Teasy said:
But I still think they've gone in the right direction overall, just not anywhere near as far in that direction as I'd like.
I partially agree, in the beginning, around GC launch, they had made clear statements AND choices about what GC will be about, that was really a positive move.
With things like the Resident Evil exclusivity and Capcom's 5, the emphasis on Eternal Darkness, Perfect Dark Zero, the 3rd party friendly behavior, they had Wave Race as a launch title, NBAC2002 and 1080 were coming, promising more internal sports games (without Mario...), etc...
Nintendo had definitely showed that they're "trying".
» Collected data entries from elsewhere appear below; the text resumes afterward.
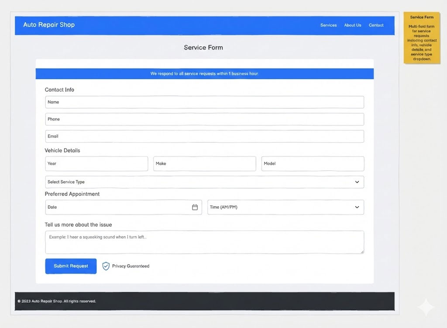Viewport: 447px width, 328px height.
Task: Focus the Model input field
Action: click(x=313, y=163)
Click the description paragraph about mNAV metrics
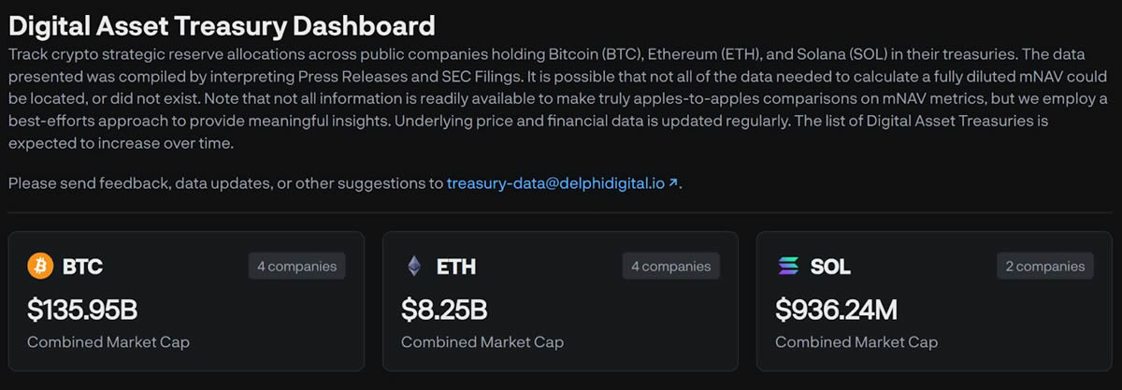Screen dimensions: 1122x390 click(558, 99)
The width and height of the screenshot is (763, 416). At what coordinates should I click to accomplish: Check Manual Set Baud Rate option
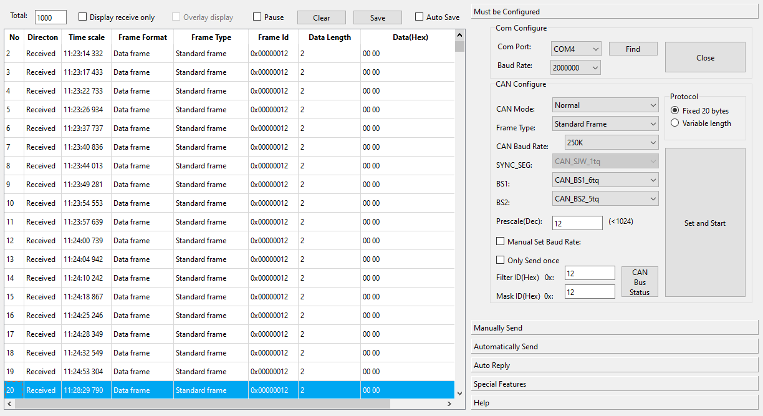click(501, 241)
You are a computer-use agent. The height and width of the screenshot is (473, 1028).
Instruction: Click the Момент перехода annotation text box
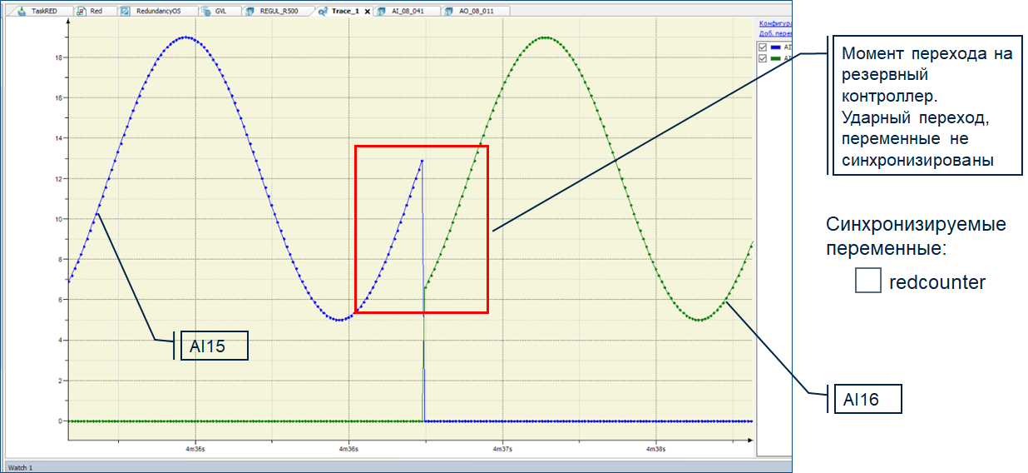tap(927, 107)
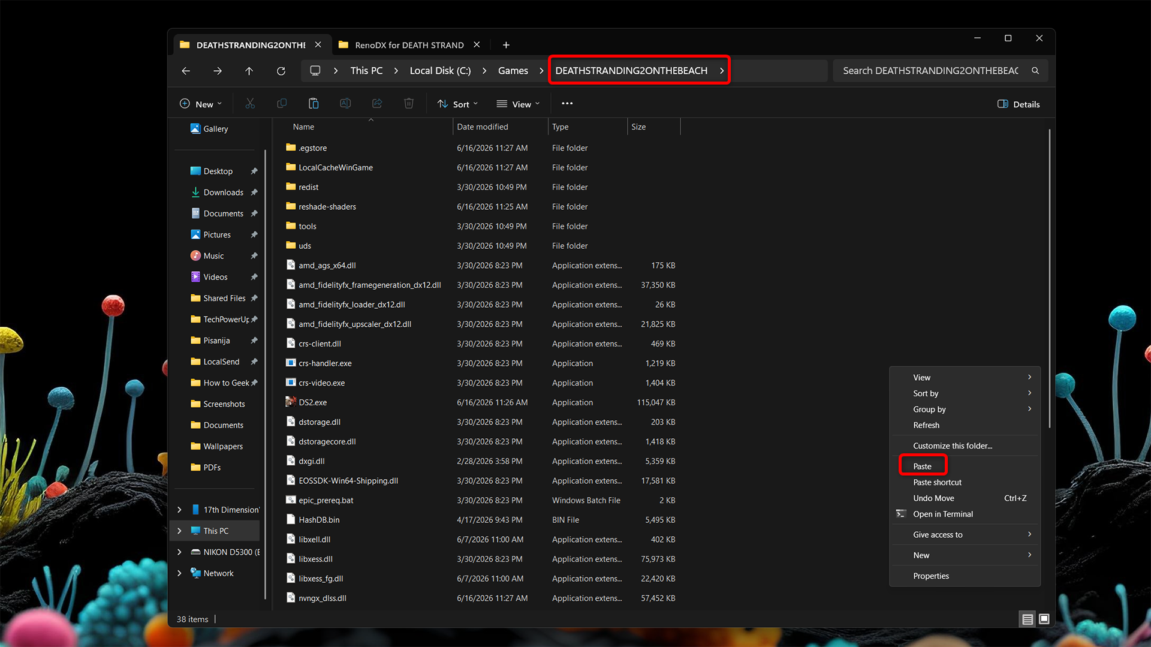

Then, half the way, they started to change their ways, they didn't worked on "mature" games except MP; they didn't push some sport games except thoses previously cited, and 3rd party sport games like ESPN series are not even ported over to GC; they sold RareWare, home of PD0, Killer Instinct, CBFD; they stopped their exclusivity contract with Sillicon Knight, they didn't try to agressively conquer some 3rd party exlusives; Capcom had to stop their full support; Factor 5 had to cease their "develloping on Nintendo Only", Nintendo didn't mind; almost all third party mature games skip the GC platform; they're doing strange PR, talking about the fact that people crave for simple games, and not epic and "big" games, while the sales charts keep on proving them wrong (Check GTA:SA and Pikmin 2, for instance).
Personaly, i think they
were on the right direction, read varying their catalogue, having Mario, Pokémon, Pikmin alongside of others "
mature-looking" (I hate this term, BTW), to help attract a mainstrem grown up audience.
Then, in the middle of the way, IMO, they did a 180° turn, and got back right where they were...
Did they decided to stop fighting for this type of audience?
BTW, i don't think Nintendo is going anywhere soon, the fact that they're conservative is bad thing to gain some marketshare, true, but it's a good behavior to adopt when you want to do money.
As long as they do money and as long as they've no debt, count them in.